Price rips back through the True Market Mean near $79,000. ETF flows flip positive. Stablecoin capital redeploys. But here’s the catch in this scenario: the moment price approaches $93,000 to $98,300, the break-even sellers from this cycle flood the tape. That’s not a ceiling you punch through on the first try without serious institutional buying volume behind it.
Rate cut expectations are drifting toward 3% terminal by most estimates. The Bank of England is leaning toward further cuts. On paper, easing is supposed to be a tailwind for risk assets including Bitcoin.
But let’s be real. Macro tailwinds take time to filter through into crypto order books. The on-chain pipes matter more right now than Fed expectations. ETF flows, stablecoin deployment, and spot demand are what actually move the needle on price. And all three are currently pointing toward defense, not offense.
The tariff environment adds an extra layer of noise. The pattern of dollar down, gold up, and Bitcoin down during tariff stress events tells you something important: Bitcoin is still being treated as a risk-on asset in macro stress scenarios, not a safe haven. That framing keeps it correlated to equities in the worst possible moments.
The most underappreciated risk right now isn’t a black swan. It’s something quieter and more predictable. Every rally produces its own ceiling because the underwater holders from this cycle are simply waiting to get their money back. They’re not bull market buyers. They’re hostages waiting for the door to open.
With short-term holder cost basis near $91,000 and BTC at $63,000, there’s roughly $28,000 of upside where selling pressure increases mechanically with every green candle. Institutions with ETF exposure are in the same boat. That’s not whale manipulation in the traditional sense. It’s just the arithmetic of a cycle where too many people bought too high and are now sitting on losses while nominally expensive prices keep retail from stepping in aggressively.
The implied vol cone makes this concrete: at 70% annualized IV, the one-month range puts BTC somewhere between $50,600 and $76,000. That’s not a small range. It means the market is pricing in serious uncertainty in both directions. Protect your downside accordingly.

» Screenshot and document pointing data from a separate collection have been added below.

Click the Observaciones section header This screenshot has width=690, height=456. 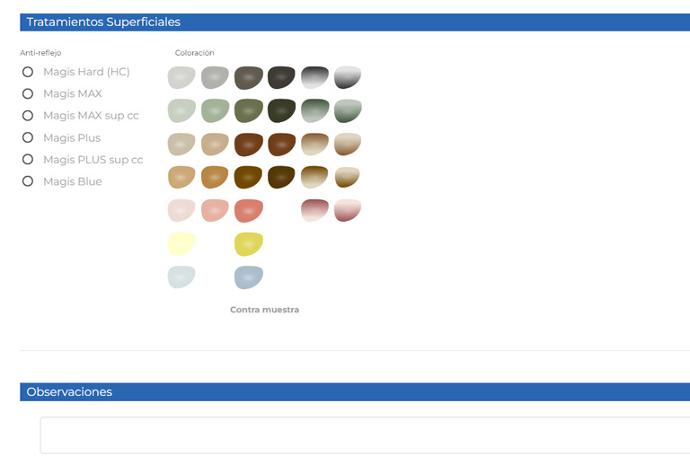[70, 392]
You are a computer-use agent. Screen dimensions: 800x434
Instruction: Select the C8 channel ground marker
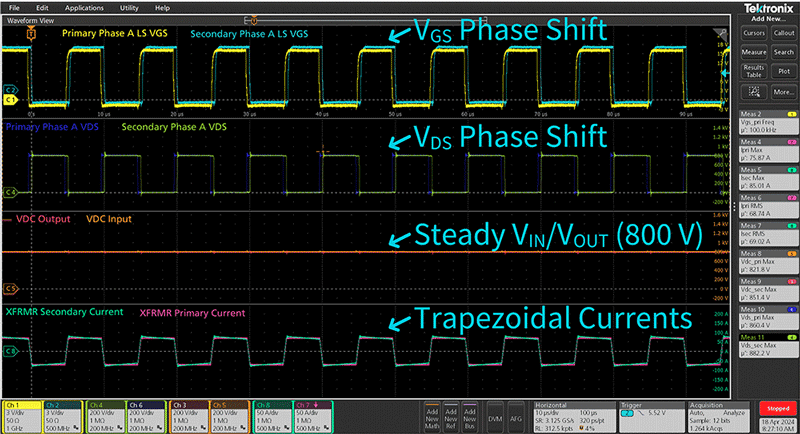tap(10, 352)
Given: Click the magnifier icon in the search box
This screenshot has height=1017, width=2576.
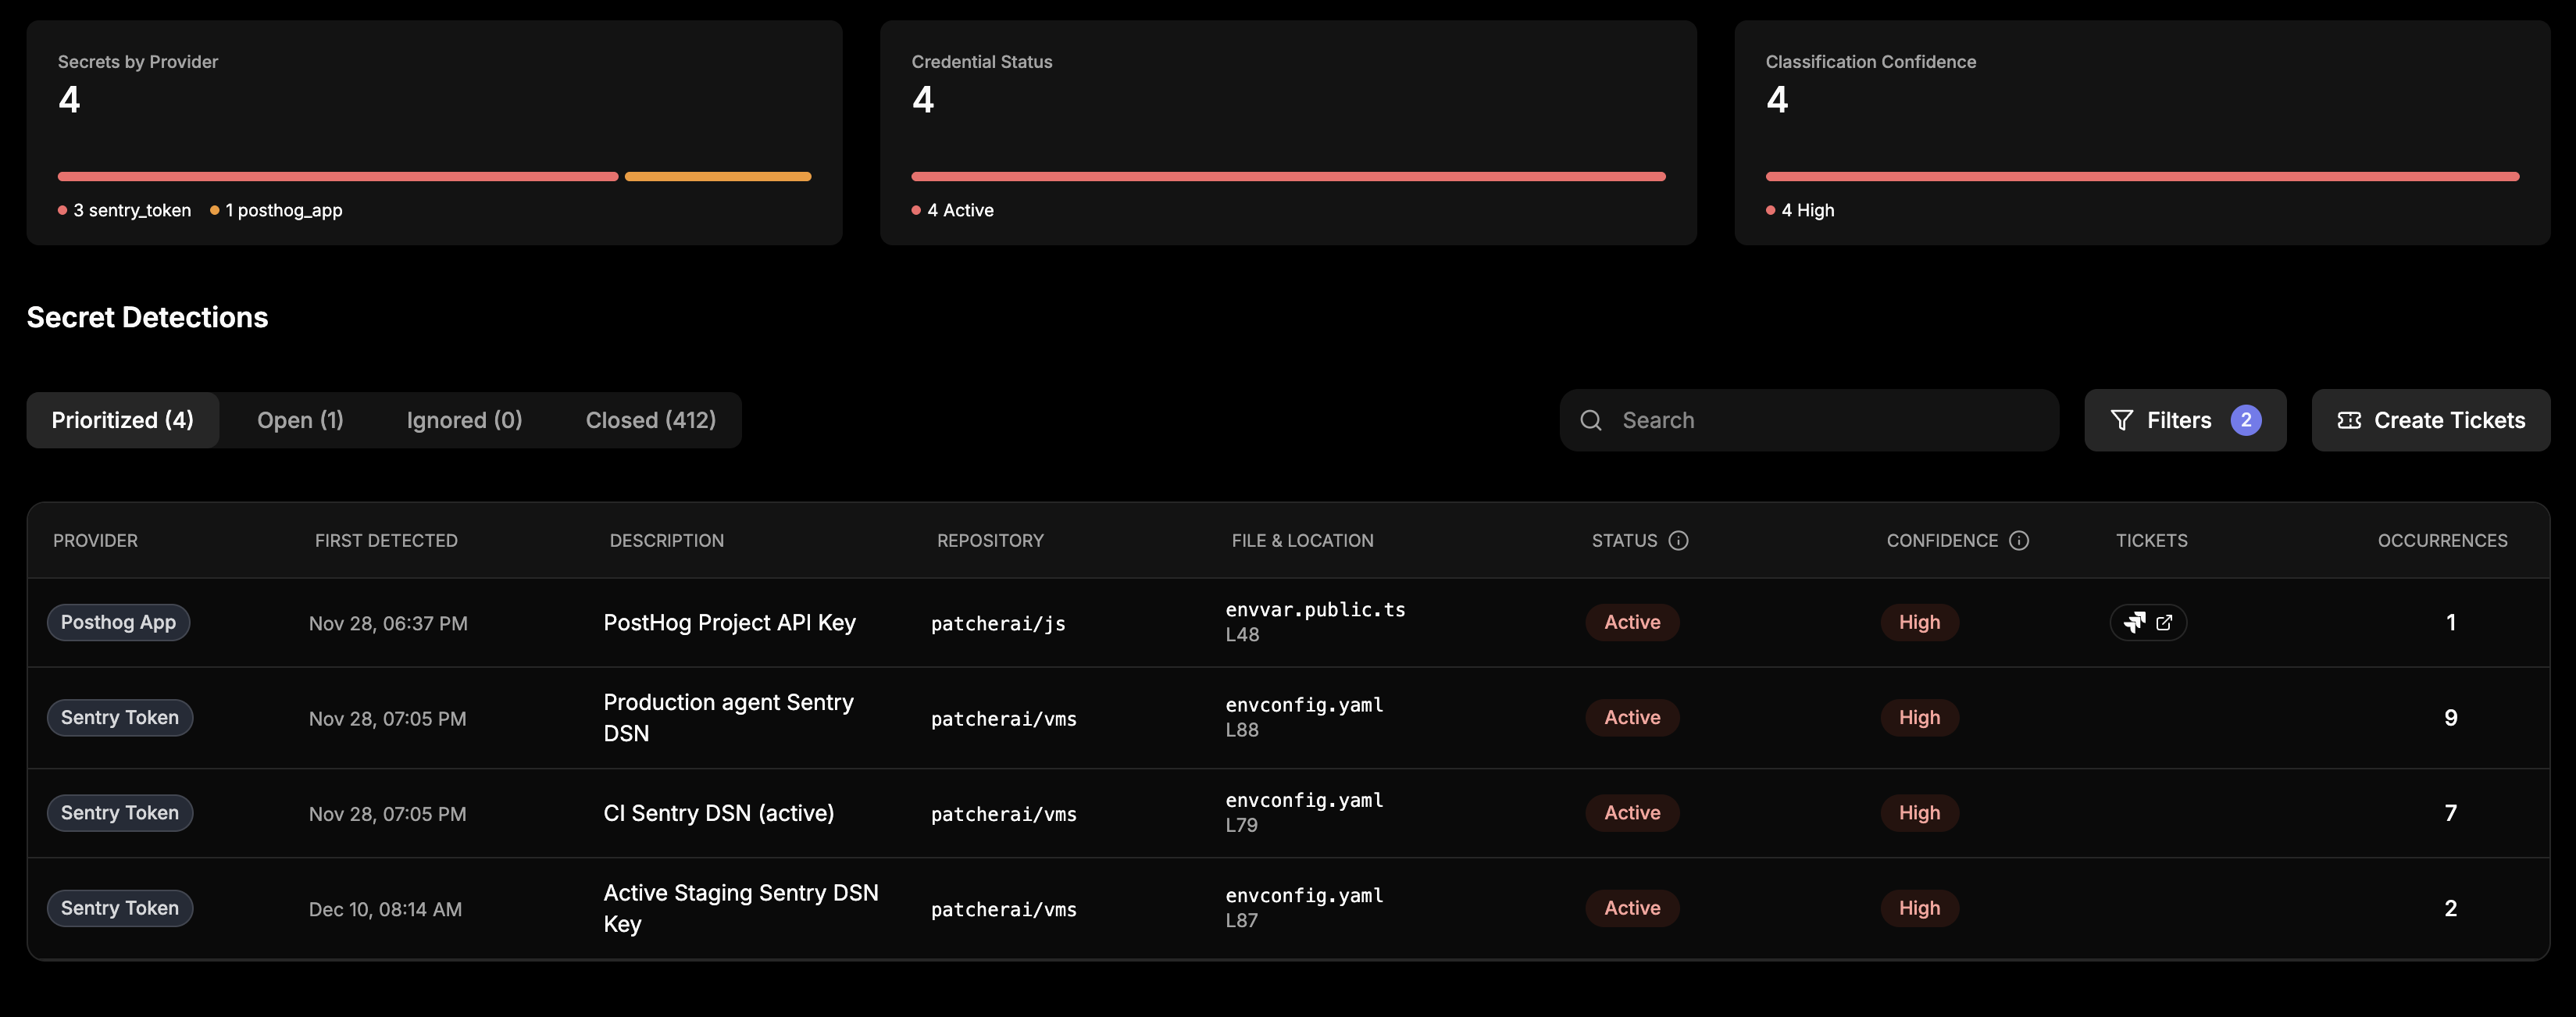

If you’re using CryptoQuant’s percent supply in profit as your primary sentiment gauge right now, you’re looking at a smoothed-out picture that flatters the situation. That 51.6% reading includes dormant coins that haven’t moved in a decade. They’re not your competition in this market. The recent buyers who overpaid are.
Track DurdenBTC’s cycle-adjusted metric or BGeometrics’ version as your primary lens. When that number starts recovering meaningfully above 50%, with ETF inflows turning consistently positive and stablecoin exchange balances growing, that’s the combination worth paying attention to. Until then, assume every rally is fighting headwinds from underwater holders who just want their cost basis back.
Between you and me, the market structure right now rewards patience over aggression. The bid that flickers is not the bid you want to chase.